_Provided passage_
* * * *

This little piggy went to market
It seems the Greeks, heirs to an ancient culture that celebrated freedom and individual expression both in politics and art, are reacting with the same outrage as any young child, hell, as even most people of any age who, being used to living the good life and consuming more of anything than they actually earned by the sweat of their brow, including metaphorically speaking, the seed corn for the next generation, will express.
MAY DAY protests in Greece turned violent yesterday as youths in gas masks and hoods set fire to vehicles, smashed shop fronts and threw molotov cocktails and rocks at police in an explosion of fury over austerity measures they claim will hurt only the poor.
Did the poor, the less productive, the less disciplined, the less entrepreneurial, the less inclined to live within, or below, their means, ever complain when the party was rocking along at full steam?
“I cannot help but blame my parents a little for what’s happened,” said Achilles Zacharoulis, a 36-year-old cardiologist. “They were here all that time,” he added, referring to the past three decades of mismanagement and fiscal insanity. “But what did they do to stop it?”
Vaggelis Gettos, 24, is just as alarmed at the burden being heaped on the young by austerity measures expected to be announced today, and has pledged to resist them in more protests this week against what he sees as a plot to impoverish Greece.
“We will live much worse than our parents,” he said. “Why should we be made to pay for their mistakes?”
You're 36 years old big boy. In the last 18 or so years did you speak out about the excesses, the freebies? Did you cry a warning and refuse your share of them in protest? I doubt it.
I'll wager that if you look at some of the old timers in the small villages who lived plain and simple lives, you'll be able to see many who saw the insanity, perhaps spoke out within their small circle of friend, yet realized the futility of stepping in front of the rushing freight train the gimme crowd were riding high on.

* * * *

_Given information_

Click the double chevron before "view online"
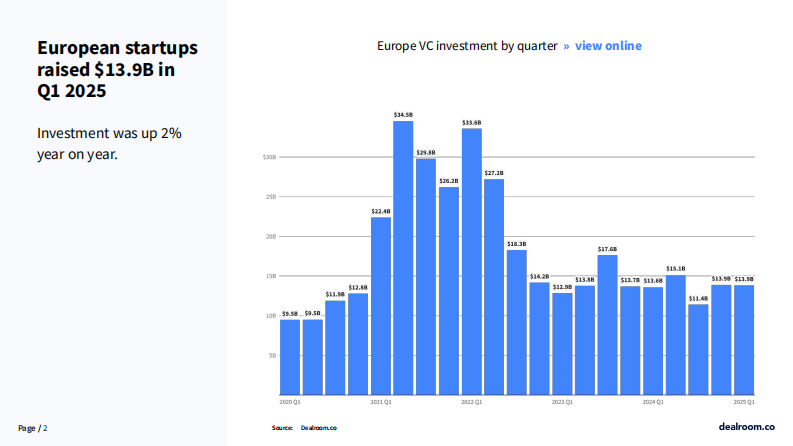The height and width of the screenshot is (446, 793). (566, 46)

* * * *

_Explore the material_
A. Answer these questions using the post on the Greek austerity protests.
(i) How old is Achilles Zacharoulis, and what is his profession?
(ii) What did the youths in gas masks and hoods throw at police?
(iii) According to Vaggelis Gettos, how will his generation live compared with their parents?
B. Write out the passage of the post on the Greek austerity protests between "You're 36 years" and "I doubt it.", inclusive.
C. Extend the post on the Greek austerity protests, picking up after its final sentence.
The material is not needed for this work.

_Task-by-task answers_
A.
(i) He is 36 years old and a cardiologist.
(ii) They threw molotov cocktails and rocks.
(iii) They will live much worse than their parents.

B.
You're 36 years old big boy. In the last 18 or so years did you speak out about the excesses, the freebies? Did you cry a warning and refuse your share of them in protest? I doubt it.

C.
Economists regard the bloated civil service with its jobs for life and generous pensions as a cancer consuming the country’s resources. The older generation, the experts grimly concur, turned the state into a giant cash machine to be plundered at will.
Does that sound vaguely like our own country where the government sector earns more than most of the private sector? With no new jobs being created other than within expanded federal agencies grasping ever new and greater influence and power, is it any wonder that young people are applying in droves to those same agencies?
The unfortunate thing is that unless we are able to halt the growth of Leviathan within our own country the same outrage, riots, clashes, upheaval will soon burst forth in our own neighborhoods.
Perhaps not this summer, maybe not the next, but if we don't recognize and stop the same problems within our culture, one oppressively hot day soon the flames of ........what?.. will be fanned by an errant puff of wind into a conflagration that will make the wildfires in Yellowstone and the west a few years ago seem like only the spark from a lighter out of fuel.
And this little piggy cried, "wee, wee, wee all the way home".